Monks, I have an EBCDIC file that needs the last byte of each line chopped. The bytes remaining after the chop are then written to a new filehandle. When comparing the output of my script and the original file I find some rather strange happenings. The file is mixed up, not in a "the words are reading right to left" kinda way... but sections of the file (which are perfectly formatted in their own area.. i.e. all data still lines up within an individual section..fixed width file btw) are just in the wrong order.. below is my code.. any help is GREATLY appreciated.. I assume perl's doing something here that is cooler than I am, becuase I don't get it.
#!/Perl/bin/perl use strict; use warnings; my $line; open (ORIGINAL,"<1.txt") or die "$!"; open (NEWFILE,">new_1.txt") or die "$!"; while(!eof ORIGINAL) { sysread ORIGINAL,$line,5201,0; chop $line; print NEWFILE $line; } close(NEWFILE); close(ORIGINAL);
I also tried syswrite rather than print, but it yielded the same results.

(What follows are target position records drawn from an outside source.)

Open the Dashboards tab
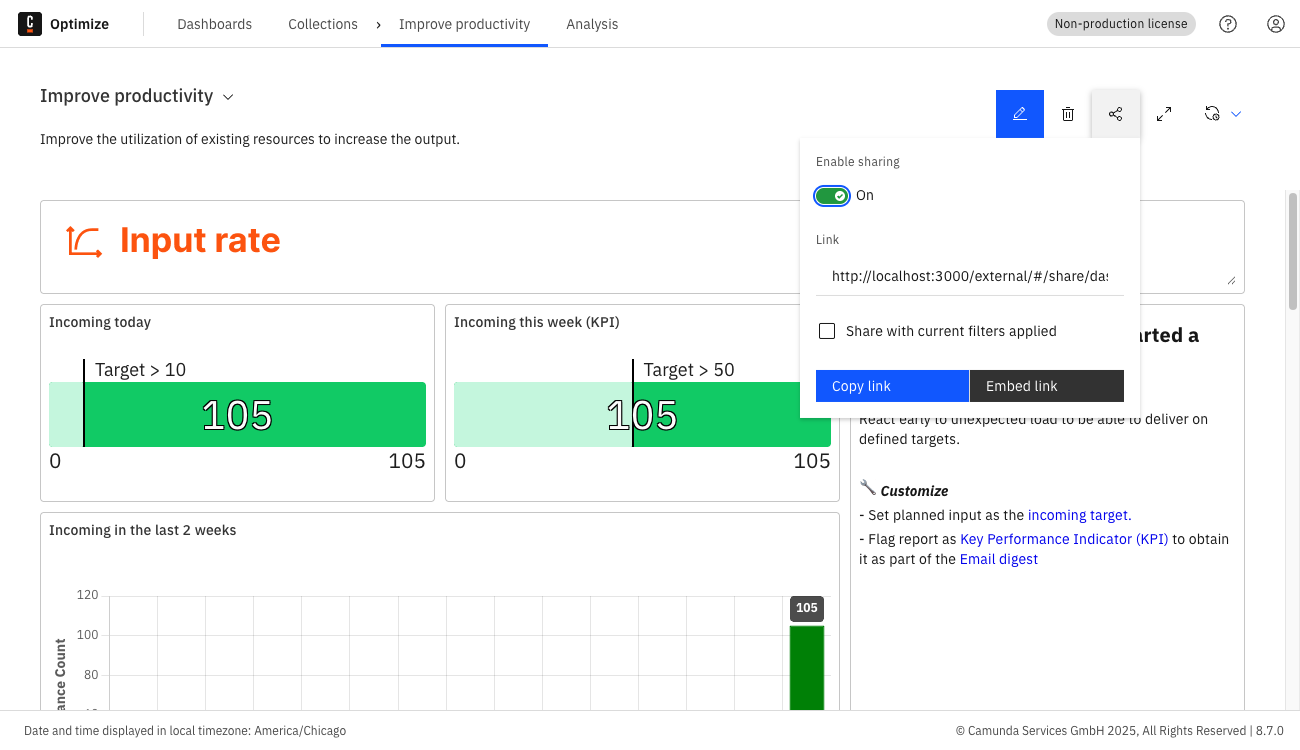1300x750 pixels. point(214,24)
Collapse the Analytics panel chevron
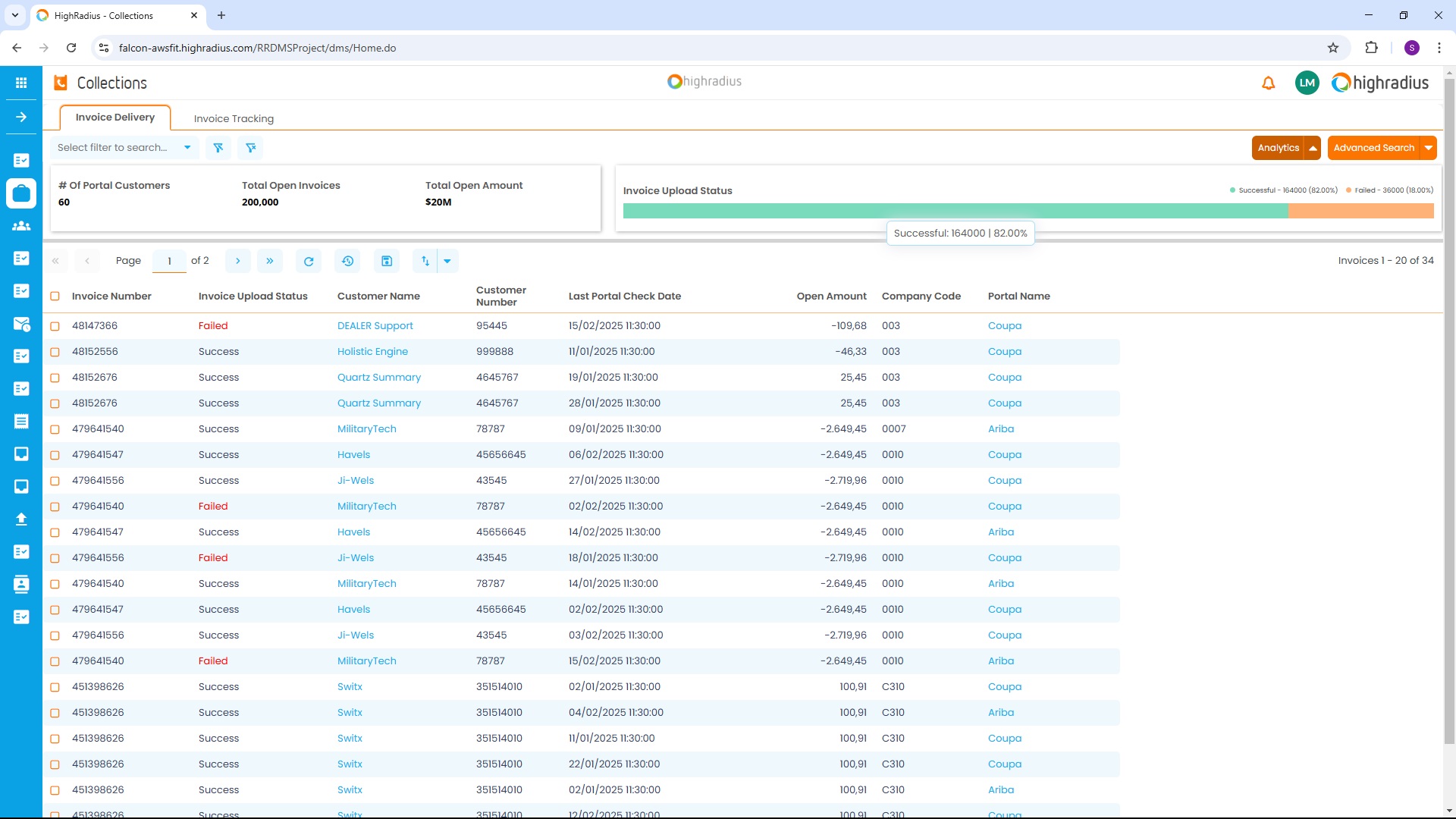Screen dimensions: 1456x819 pyautogui.click(x=1313, y=147)
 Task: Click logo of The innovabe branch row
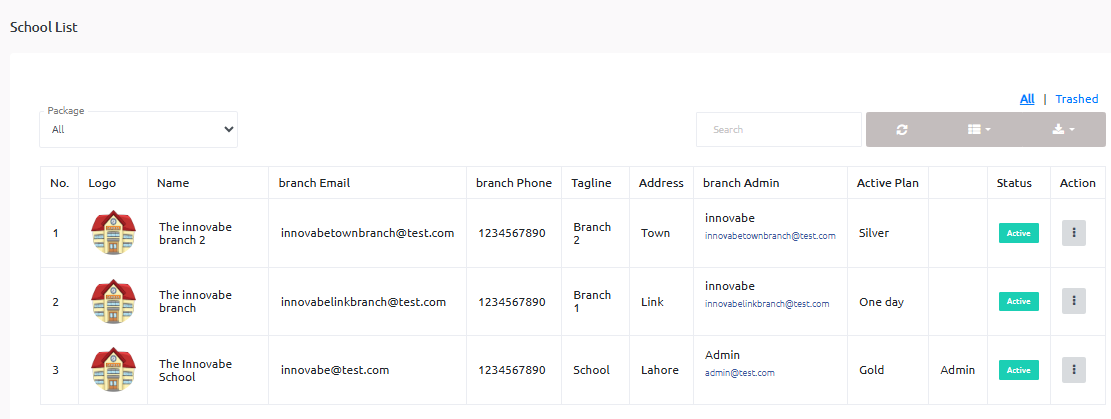[112, 302]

Replies are listed 'Best First'.
Re: EBCDIC File I/O
by MonkE (Hermit) on May 17, 2006 at 13:30 UTC
    According to the sysread documentation, mixed use of the unbuffered sysread() function with buffered I/O functions such as eof() will cause wierdness. Instead try checking the return value of sysread() to see if it is zero.
      That did it.. 100% the problem.. thanks. In the past I had used read to accomplish the same task.. never realized eof was buffered. Incredibly interesting behavior though. Thanks much.
Re: EBCDIC File I/O
by bass_warrior (Beadle) on May 17, 2006 at 18:47 UTC
    Why mess with a read or sysread?
    while(<ORIGINAL>) { chop $_; print NEWFILE $_; }
      Because it's a fixed-width file, with no line terminators. This will work however (as a filter):
      local $/ = \5201; while (<>) { chop; print; }
      'man perlvar' for details.
      He would not want to use a simple "while (<ORIGINAL>) {" because newline is different for EBCDIC. It's 0x15 instesd of 0x0A, so the lines don't come out right. (One could always set $/, the input record separator, but if the records are fixed length the choice between setting $/ and using a fixed length read would be a matter of clarity and/or taste. IMO.)